A hernia can trigger immense pain that can become debilitating if left untreated, but living with this pain can be a thing of the past thanks to advanced hernia repair techniques.


A hernia occurs when tissue pushes through an opening in the abdomen (ventral hernia) or groin area (inguinal hernia). Common symptoms include pain in the abdomen when coughing, bending, twisting or lifting objects; a bulge or lump in the abdomen or groin; heaviness, weakness or dull pain in the groin or abdomen; nausea, vomiting or both; and an inability to have a bowel movement or pass gas.


Dr. Robert Ochoa, a critical care/general surgeon with Houston Methodist Baytown Hospital, says there are many possible hernia causes.


“Hernias may be caused by a variety of factors, including congenital defects, age, chronic coughing, damage from injury or surgery, or lifting heavy objects. Pregnant women may be susceptible to hernia due to the pressure placed on the abdomen,” Ochoa said.


While many people attempt to deal with a hernia by putting up with the pain, the agony often becomes too much to bear and begins to negatively affect their daily life. Ochoa utilizes robot-assisted, minimally invasive surgical procedures to repair hernias and eliminate the pain.


Robotic-assisted surgery gives surgeons the ability to utilize the pinpoint accuracy of the device’s robotic arms, as well as a 3-D view of the surgical area and increased magnification, to perform minimally invasive surgeries that produce small incisions, less post-surgical pain and quicker recovery times.

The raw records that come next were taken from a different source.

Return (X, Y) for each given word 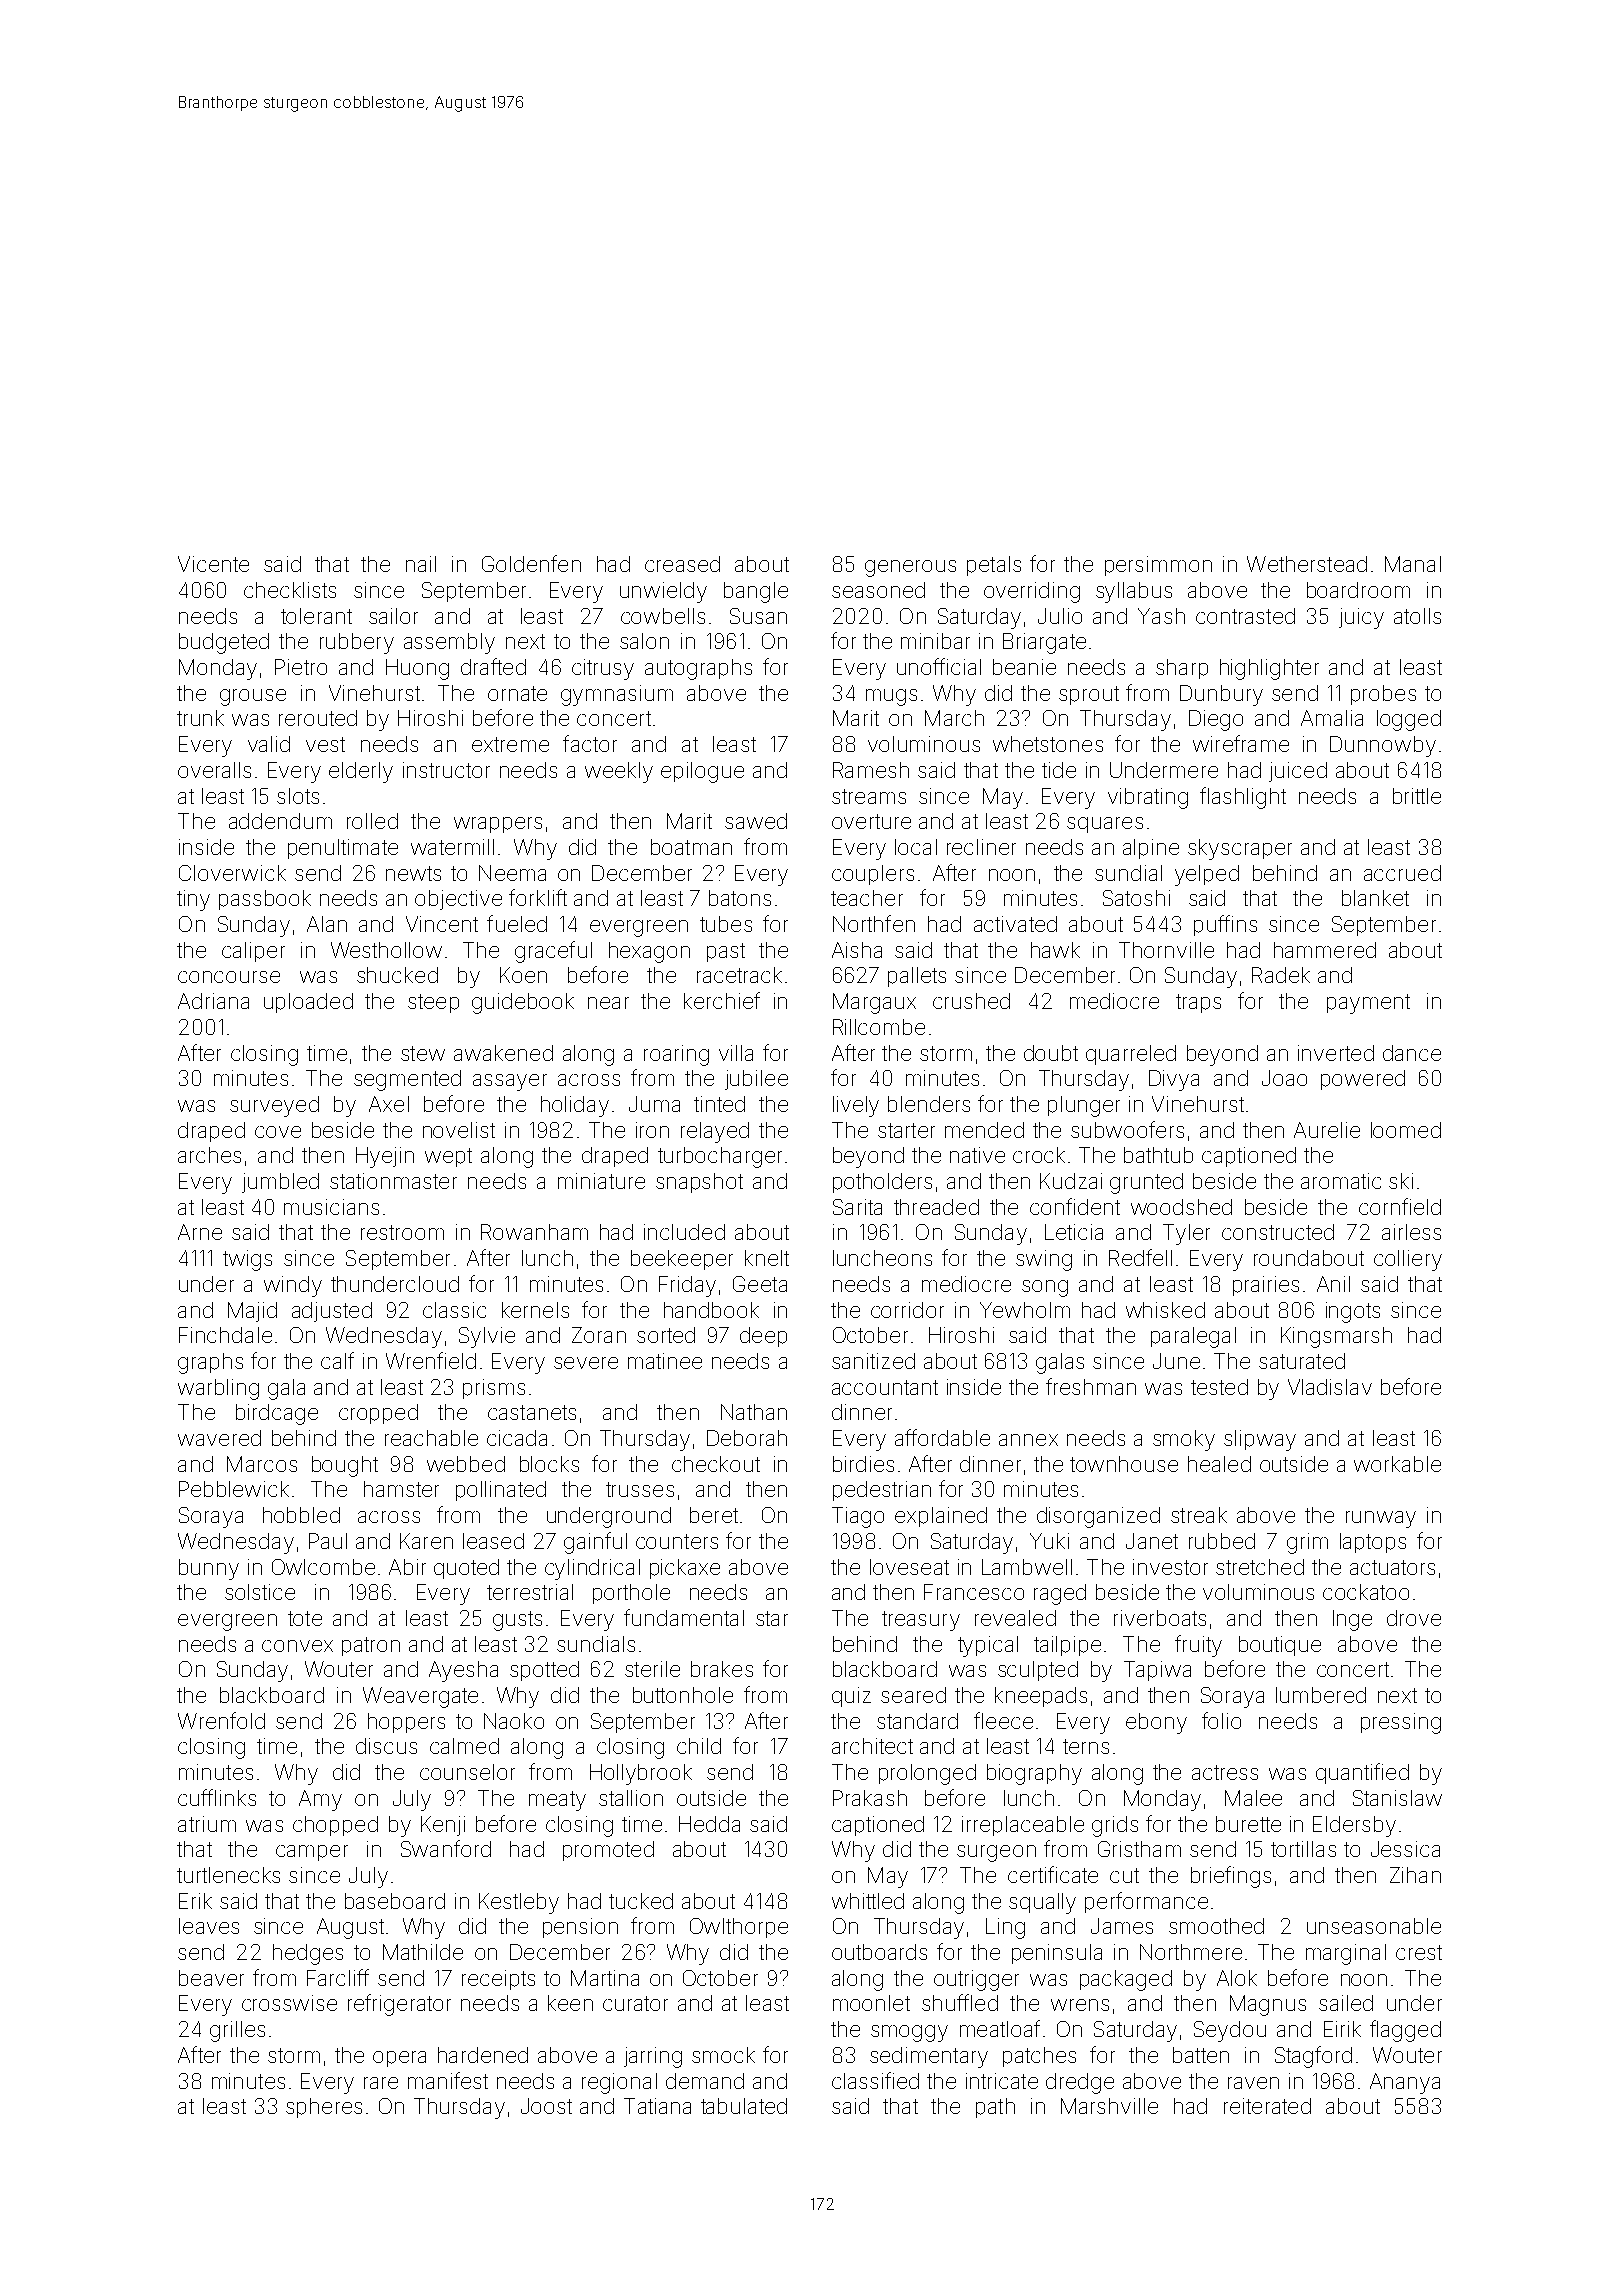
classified (875, 2080)
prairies (1266, 1286)
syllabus (1134, 592)
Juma (654, 1104)
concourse (229, 977)
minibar (935, 641)
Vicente (213, 564)
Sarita (857, 1207)
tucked (641, 1901)
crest (1419, 1952)
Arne (200, 1232)
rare (381, 2083)
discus (386, 1746)
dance (1412, 1053)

“The system gives surgeons a magnified, 3-D view of the incision site and allows us to control multiple robotic arms for more precise movements,” Ochoa said. “In the past, these procedures required open surgery, which resulted in larger incisions, increased pain and a longer recovery.”


Robotic-assisted surgery allows the surgeon to operate from a console while viewing a three-dimensional image of the surgical field. It translates the surgeon's hand, wrist and finger movements into precise movements of tiny surgical instruments inside the patient’s body. It allows surgeons to perform minimally invasive laparoscopic—surgery that uses a thin, lighted tube inserted through very small incisions—procedures.


“The system increases the degree of freedom ergonomically because now you have multiple instruments functioning as your hands,” Ochoa said. “It allows us to perform major surgeries through dime-sized incisions. The system’s camera allows me to see things I normally wouldn’t be able to.”


Other benefits of robotic-assisted procedures include less post-surgical pain, lower risk of infection; reduced loss of blood, which reduces the need for transfusion during surgery; and a shorter hospital stay.


To ensure your safety, Houston Methodist Baytown Hospital is taking every necessary precaution during the coronavirus pandemic to keep you and our staff members safe, including, screening all patients, ensuring only those without COVID-19 symptoms are seen in the office; wearing masks and personal protective equipment (PPE) while providing patient care; reorganizing waiting rooms and check-in lines to ensure social distancing, and implementing additional sanitation processes to disinfect all equipment and surfaces.


Houston Methodist Baytown Hospital features 15 state-of-the-art operating rooms. In addition to hernia repair, Ochoa provides surgical expertise to treat a wide range of conditions, including Crohn’s disease, gallstones, appendectomy, cancer and biliary disease.